Question

A biased coin is tossed twice. If the probability of obtaining a Head is 3/5. a) find the probability distribution of the number of Heads in 2 tosses. b) show that the sum of the probabilities is 1.

Answer 1

On the first toss, you can get H (3/5) or T (2/5).

On the second toss, you can get the same probabilities: H (3/5) or T(2/5).

Put together, you can get HH (3/5 x 3/5 = 9/25), HT (3/5 x 2/5 = 6/25), TH (2/5 x 3/5 = 6/25), or TT (2/5 x 2/5 = 4/25). (The HT and TH events are the same so I'll consider them at the same time.)

Here's a histogram for the frequency distribution:

Answer 2

If you're concerned with the distribution of heads, then you can consider getting heads to be a success with probability 3/5, and tails a failure with probability 2/5.
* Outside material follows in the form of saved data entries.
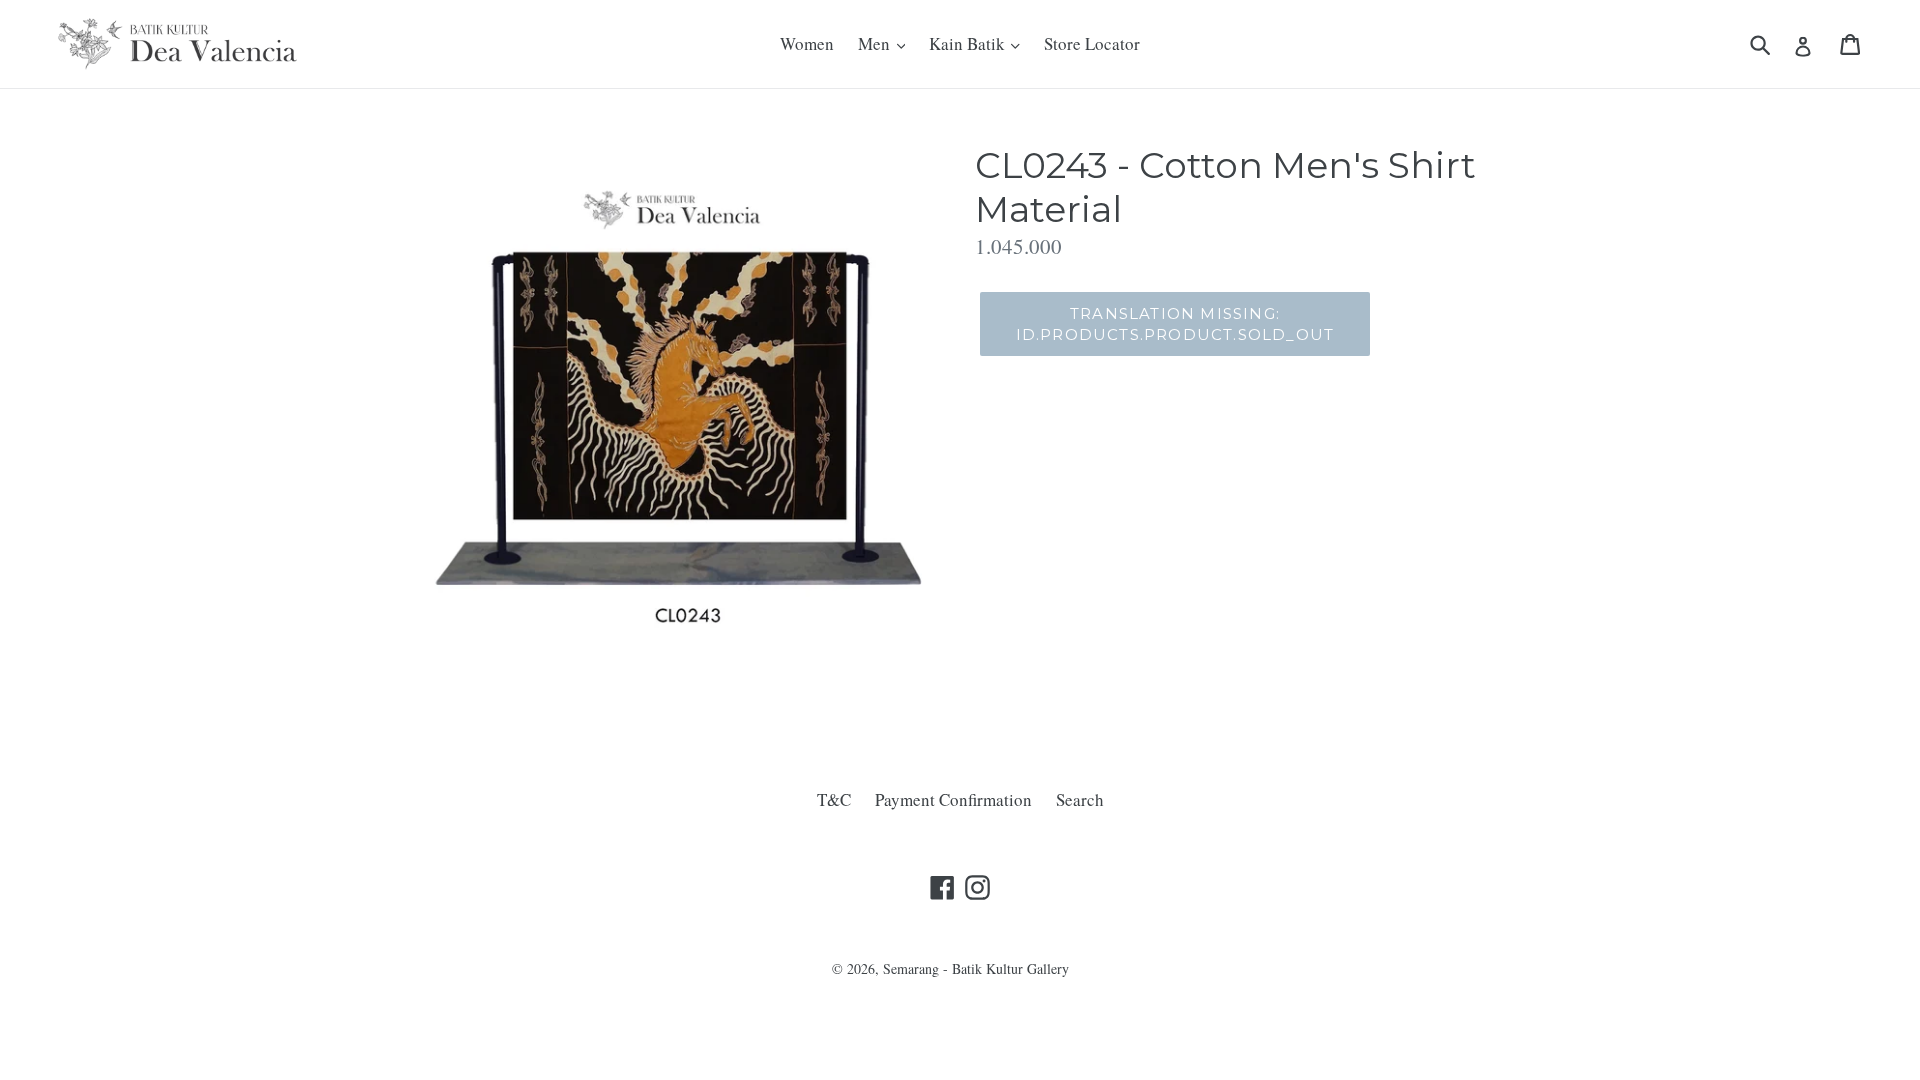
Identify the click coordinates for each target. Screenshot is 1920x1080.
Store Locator (1092, 43)
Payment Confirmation (953, 799)
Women (807, 43)
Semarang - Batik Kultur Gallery (976, 968)
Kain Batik (969, 43)
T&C (834, 799)
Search (1080, 799)
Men (876, 43)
Does this success/failure ring any bells? What kind of probability distribution describes this?

Answer 3

i'm not sure

Answer 4

For part B, all you have to do is add the probabilities. (4+9+12)/25 = 25/25 = 1.

Answer 5

ohh thank you :)

Answer 6

What about the binomial distribution? Does that sound familiar?

Answer 7

yes

Answer 8

Okay well you would then use that to model a single coin flip's outcome.

However, a single coin flip has two outcomes, whereas a double coin flip would have three (or four if you consider HT and TH separately), so this might be a multinomial distribution...

Anyway, the name of the probability distribution isn't key here. All you need to do is be able to write a function that models that histogram. Think piecewise function.